Y se fue. Esperó que María recapacitara, expulsara al gato y lo llamara. Pero no lo hizo.
La Nochevieja la pasó con el gatito, al que llamó Carbón. Creció, se volvió esponjoso y digno como una minipantera. Carbón la consolaba en sus penas, ronroneando en su regazo.
Llegó la primavera. María casi había perdido la esperanza. Pero el cambio apareció en forma de un nuevo vecino: Sergio.

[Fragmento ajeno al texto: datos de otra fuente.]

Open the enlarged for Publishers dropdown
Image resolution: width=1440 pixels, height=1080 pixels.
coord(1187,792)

Era lo opuesto a Antonio: bajo, fornido, calvicie incipiente y mirada severa. Tras su divorcio, se mudó al piso de enfrente.

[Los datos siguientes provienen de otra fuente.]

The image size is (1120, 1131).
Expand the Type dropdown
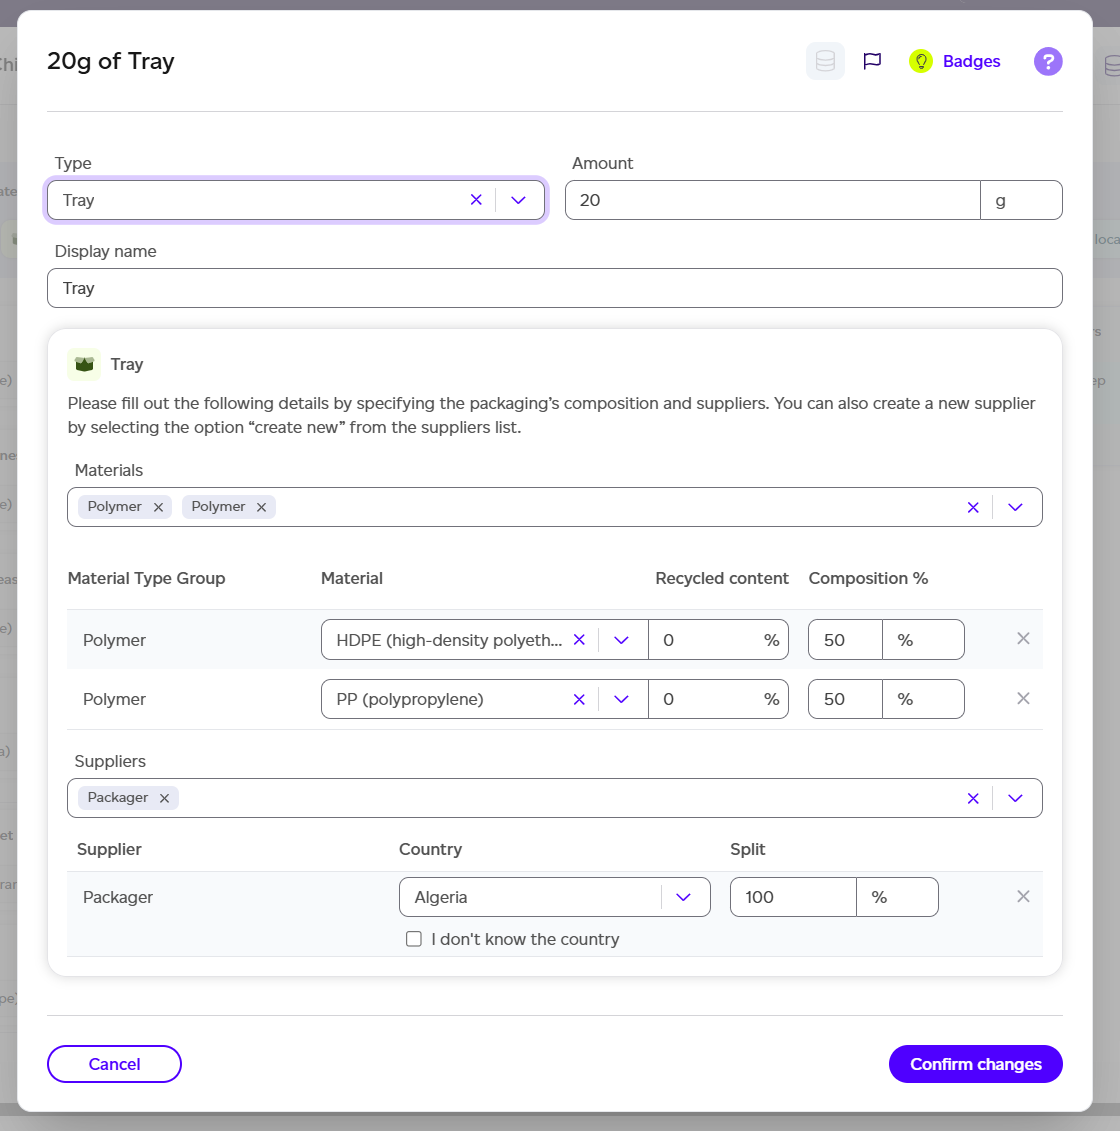tap(518, 200)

—Hola, vecina —saludaba con brusquedad—. ¿Necesitas ayuda? Soy manitas.
María declinaba, hasta que una cafetera rota la hizo ceder:
—¿Sabes de electrodomésticos? —preguntó.
—¡Nivel experto! —sonrió él—. ¿Qué tienes?
—La cafetera no funciona.
—¡Quedará como nueva! —prometió, poniéndose manos a la obra.
Tras una hora de palabrotasTras semanas de compartir café y risas, Sergio le confesó entre tímido y resuelto: “Nunca creí que encontraría a alguien como tú, María— alguien que ama a los animales tanto como a las personas”.